Sahih Terimiyle İlgli Bazı Notlar:
1-
Sahîh’in tarifinde ulema arasında bazı farklılıklar görülür. Bu durum, bir hadîs
için verilecek “sahîh” hükmüne tesir eder. Neticede birinin sahîh kabûl ettiği
bir hadîsi bir diğeri zayıf sayabilir. Nitekim bâzı hadîsler hakkında bu
ihtilafa düşülmüştür. Ancak şunu da bilelim ki mezkûr ihtilâfın kaynağı sadece
koşulan şartlarda ortaya çıkan farklılık değildir; bâzan, konulan bu şartların
hadîste bulunup bulunmadığı hususunda da ihtilafa düşülmüştür.[1]
2-
Tarife bâzıları “şâz”dan sonra münker kelimesini de dâhil ederse de, tarifi
ortaya koyan İbnu’s-Salâh ve Nevevî nazarında şaz ve münker aynı mânaya
gelmektedir. Sonradan bu iki kelime, farklı derecelerdeki muhalefet için
kullanılmıştır. Binaenaleyh İbnu’s-Salâh’a göre şâz’ın içinde münker dâhildir.[2]
3-
Sahih hadis bir anlamda en sağlam senedle rivayet edilen hadis demek olduğu için
Senedlerin en sahihi (Esahhu’l-esanid)’nin tesbiti yoluna gidilmiştir. Bu hiç
kuşkusuz, değişik alimlerce, değişik senedler olarak belirlenmiştir.[3]
4-
“Bu mevzuda en sahih rivayet budur” gibi bir değerlendirme ile zikredilen hadis,
o konuda bilinebilen hadislerin en sahih’idir. Yoksa hadisin, mutlaka Sahih veya
“en sahih” olduğunu göstermez. “En zayıf olanı budur” demek olur.
5-
“Falan hadis sahihtir” sözü, o hadisin sıhhat şartlarını taşıdığını ifade eder.

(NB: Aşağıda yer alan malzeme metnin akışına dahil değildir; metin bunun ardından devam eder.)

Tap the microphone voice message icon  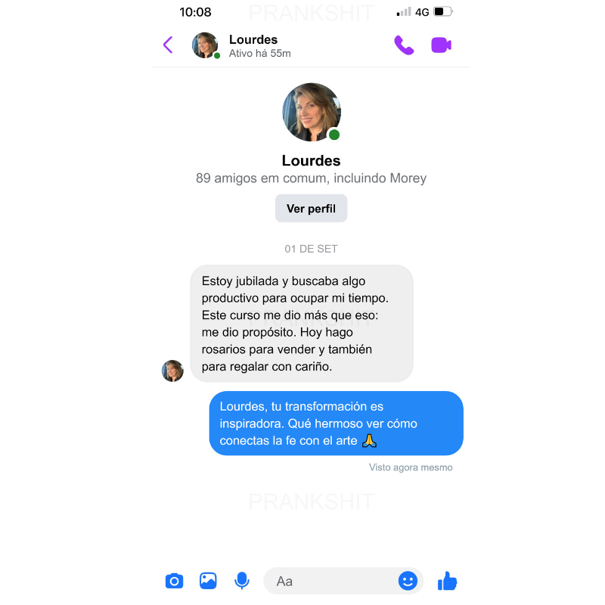click(242, 581)
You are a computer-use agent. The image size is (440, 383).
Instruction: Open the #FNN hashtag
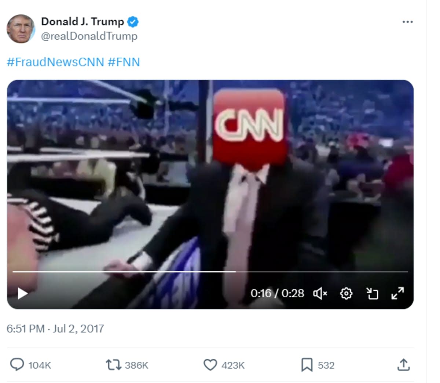pyautogui.click(x=124, y=62)
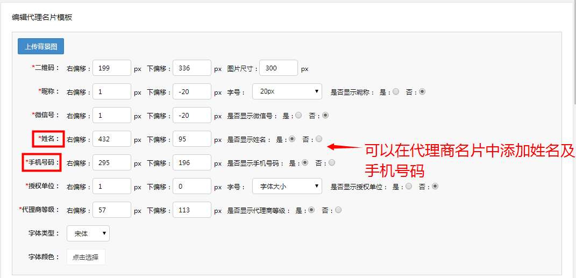The width and height of the screenshot is (576, 278).
Task: Open the 字体类型 宋体 dropdown
Action: tap(88, 233)
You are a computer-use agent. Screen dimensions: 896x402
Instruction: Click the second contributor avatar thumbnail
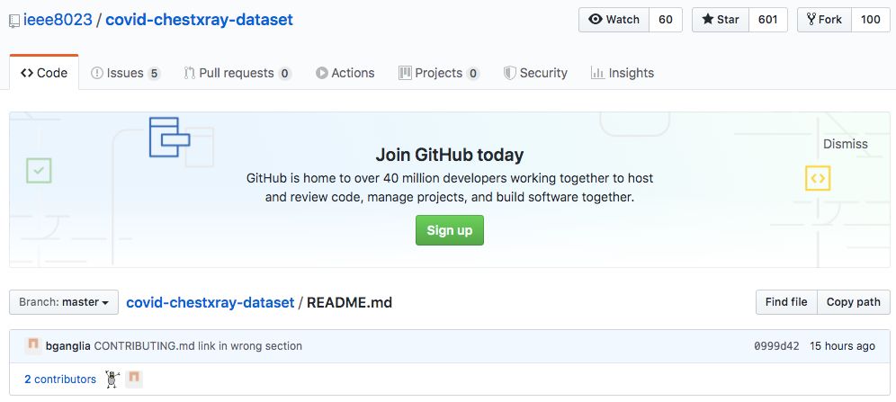[134, 380]
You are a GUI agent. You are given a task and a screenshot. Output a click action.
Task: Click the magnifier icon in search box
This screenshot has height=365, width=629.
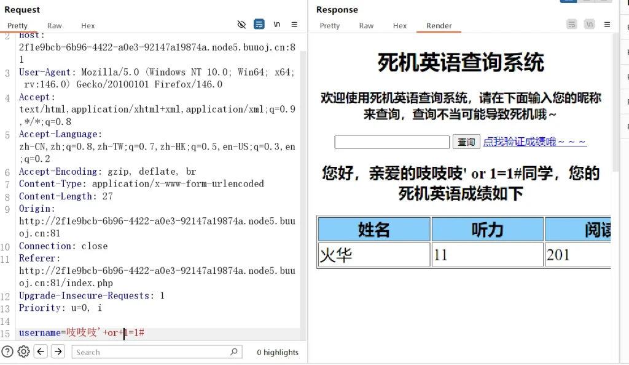click(x=234, y=352)
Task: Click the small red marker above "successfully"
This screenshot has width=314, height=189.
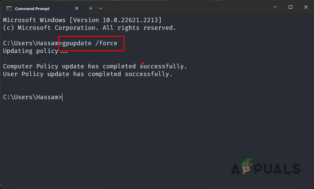Action: tap(143, 63)
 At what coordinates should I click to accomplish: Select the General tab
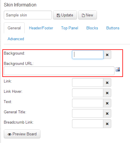tap(14, 28)
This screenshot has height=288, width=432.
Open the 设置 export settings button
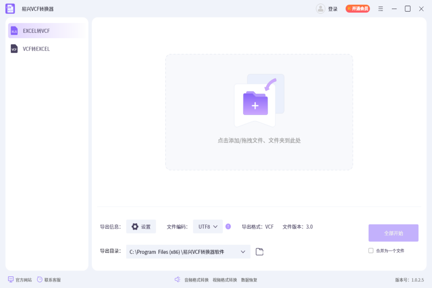point(141,227)
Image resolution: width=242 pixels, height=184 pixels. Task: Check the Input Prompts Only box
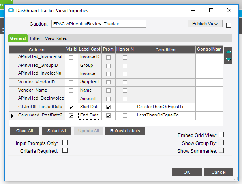pyautogui.click(x=65, y=143)

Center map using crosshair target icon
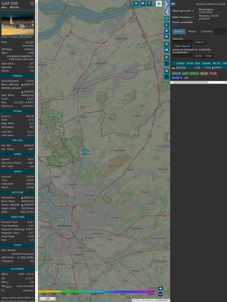point(166,19)
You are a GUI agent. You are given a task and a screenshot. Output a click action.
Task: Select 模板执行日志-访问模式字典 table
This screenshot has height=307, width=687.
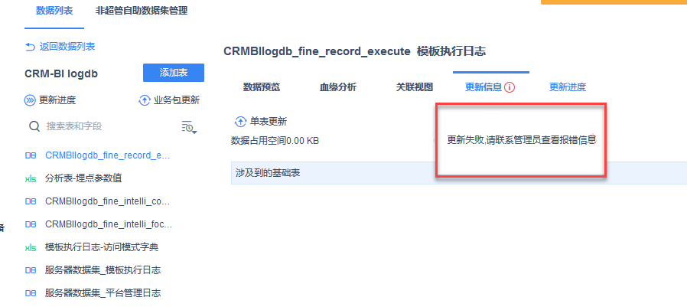point(92,247)
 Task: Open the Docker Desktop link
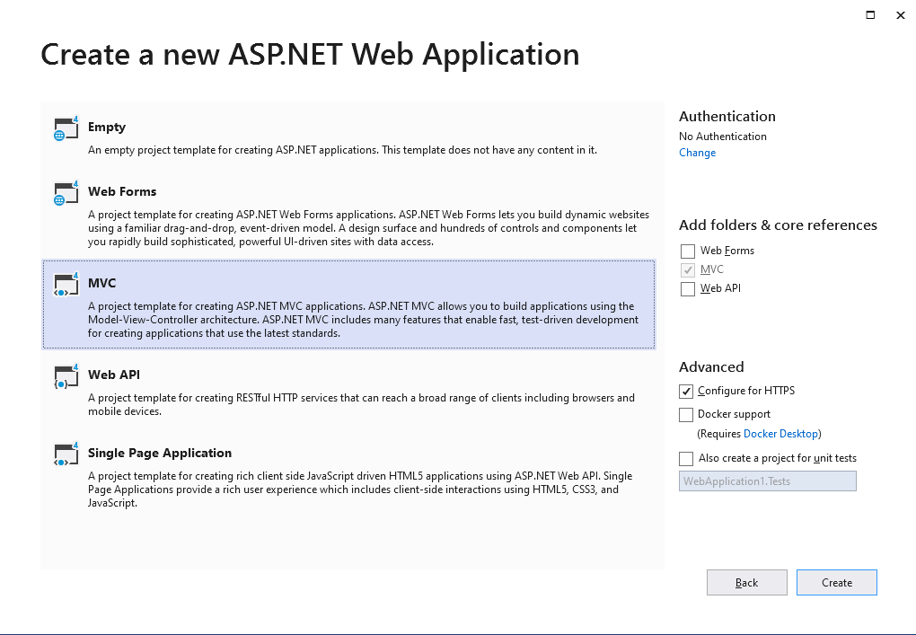pos(780,433)
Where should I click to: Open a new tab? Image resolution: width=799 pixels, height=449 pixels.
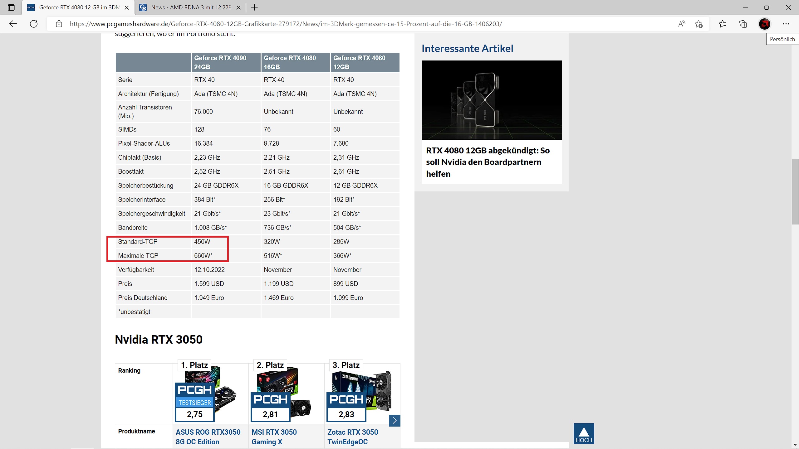(x=254, y=7)
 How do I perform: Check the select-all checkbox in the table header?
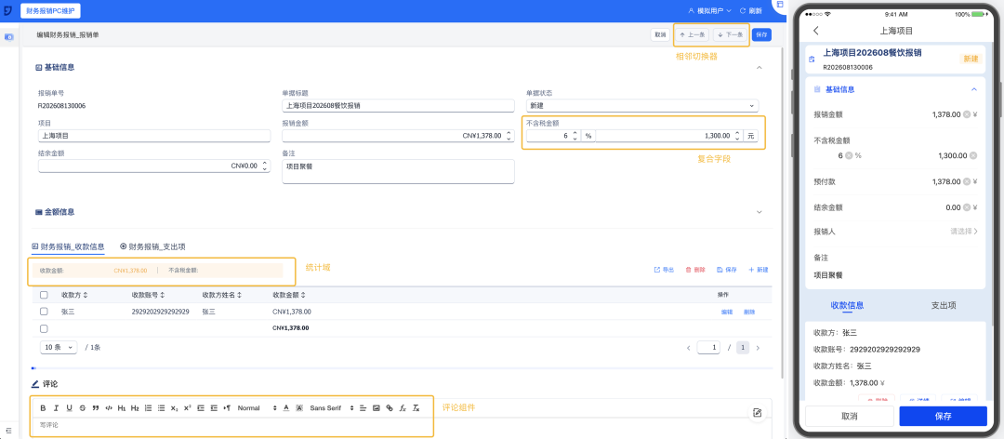44,295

Aslında da o hadisin sahih olabileceği konusunda oldukça kuvvetli bir zanna
sahip olunabilir. Mütevatir Hadis’te olduğu gibi kesinkes bir kanaatten söz
edilemez.[4]
[1]
İbrahim Canan, Kutub-i Sitte Tercüme ve Şerhi, Akçağ Yayınları: 2/84.
[2]
İbrahim Canan, Kutub-i Sitte Tercüme ve Şerhi, Akçağ Yayınları: 2/84.
[3]
Bk. A. Naim, Tecrid Tercümesi: 1/210-215.
[4]
İsmail Lütfi Çakan, Hadis Usulü, Marmara Üniversitesi İlahiyat Fakültesi
Yayınları: 127.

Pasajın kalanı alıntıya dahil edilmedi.